Erasmus Quellinus I or Erasmus Quellinus the Elder (alternate names: Erasmus Quellinck, Erasme Quellin (I)) (Sint-Truiden, 1584 - Antwerp, 22 January 1640) was a Flemish sculptor best known for classically inspired ornamentation work and copies after the antique. He was the founder of an important Antwerp dynasty of artists.

Details of his early life and training have not survived. He became master of the Antwerp Guild of Saint Luke in 1606. He married Betje van Uden, the sister of the painter Lucas van Uden. The couple had three sons: Erasmus, who would become a painter and engraver, Artus, who would follow in his father’s footsteps and become a sculptor, and Hubertus, who became an engraver and painter. His daughter Cornelia Quellinus married his pupil, the sculptor Pieter Verbrugghen the Elder.

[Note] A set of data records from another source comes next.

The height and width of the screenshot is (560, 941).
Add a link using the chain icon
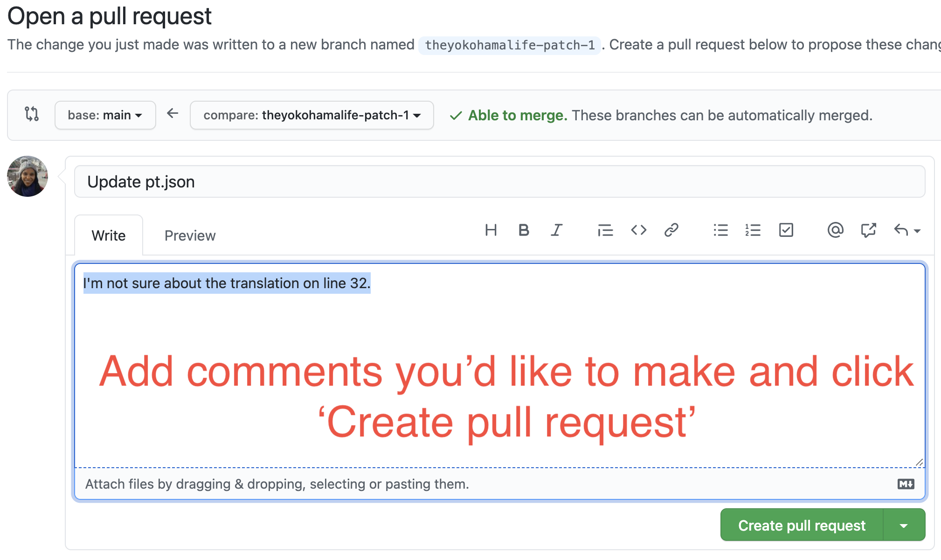(671, 230)
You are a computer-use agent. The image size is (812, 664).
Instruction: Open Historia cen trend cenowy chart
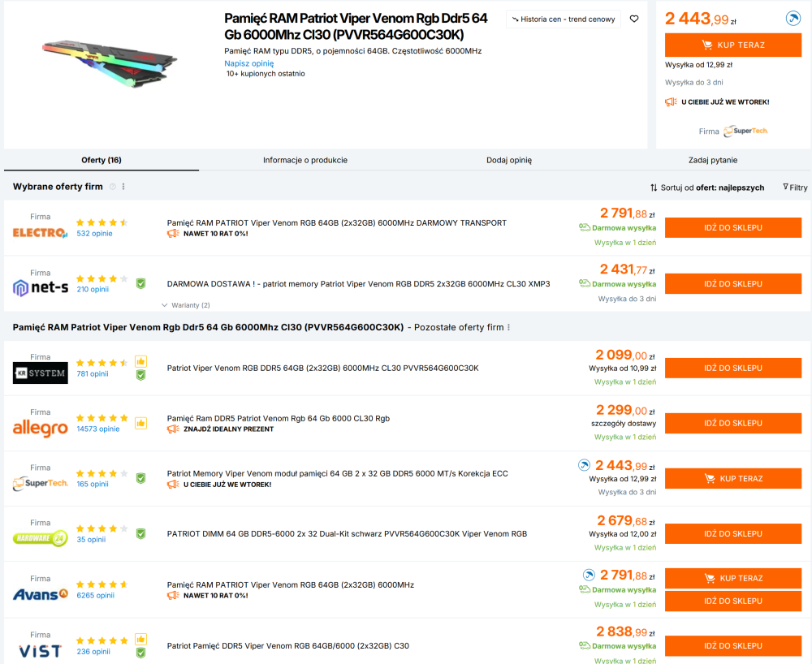tap(564, 19)
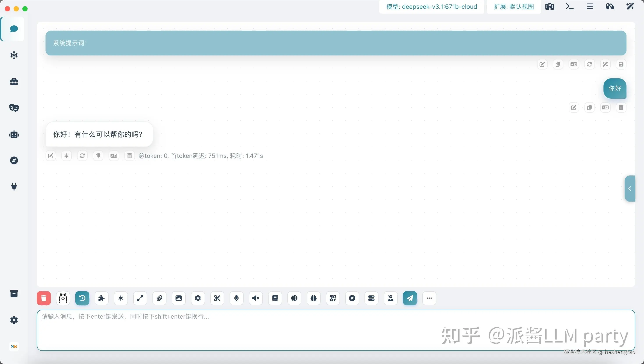This screenshot has width=644, height=364.
Task: Toggle the microphone voice input
Action: [x=237, y=298]
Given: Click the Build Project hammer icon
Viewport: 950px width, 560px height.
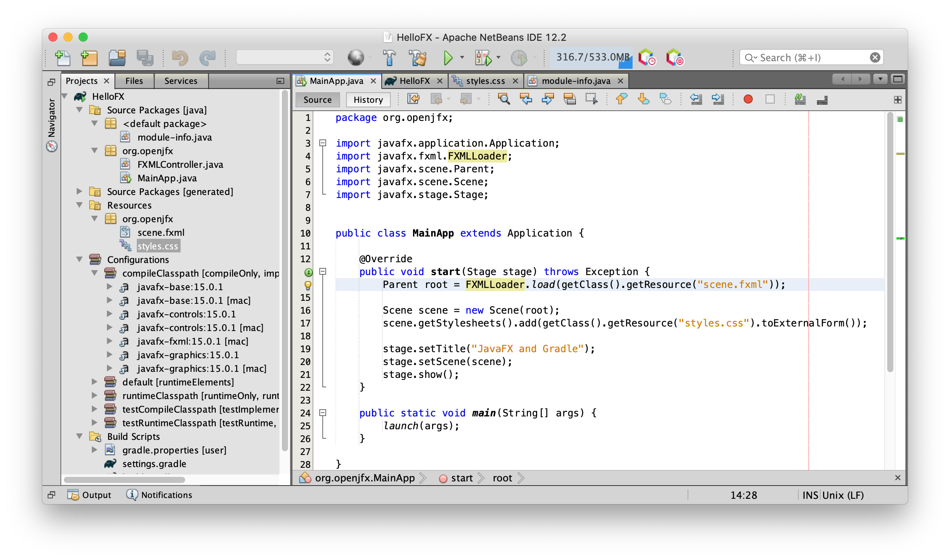Looking at the screenshot, I should coord(389,58).
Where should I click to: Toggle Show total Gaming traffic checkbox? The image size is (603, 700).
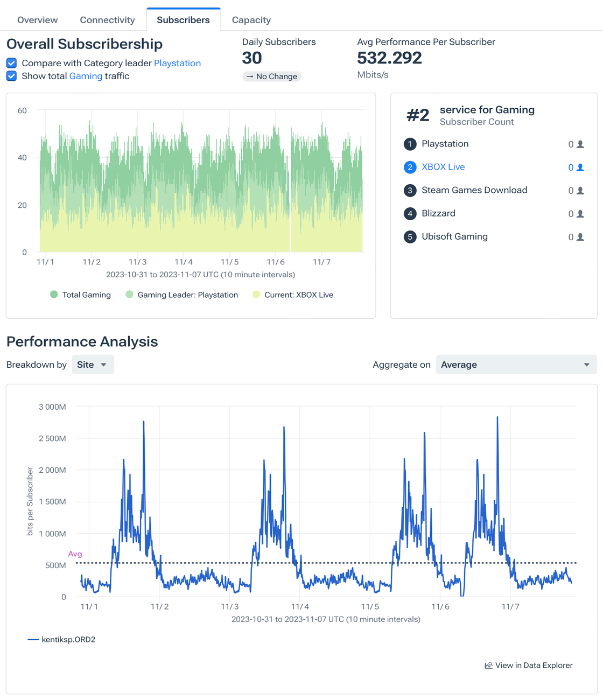point(11,76)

He was the teacher of Pieter Verbrugghen the Elder, Melchior Charles, Wallerant Vaillant, Joos Sterck (1607); Rombout Claes (1609), Melchior van der Lanen (1612), Hans Franscoys (1614), Hans Bernaert (or Beernart) (1615) and Christoffel de la Fontaine (1633–34).

His work is not well known since only a few of his works have survived. Erasmus is primarily known as a sculptor who drew inspiration from antiquity. He worked in the late Renaissance style although his later work shows a development towards early Baroque. The bulk of his commissions consisted of the renovation and replacement of church furniture that had been destroyed during the iconoclastic troubles of the 16th century. Besides decorative work, he is known to have made individual statues, none of which have survived.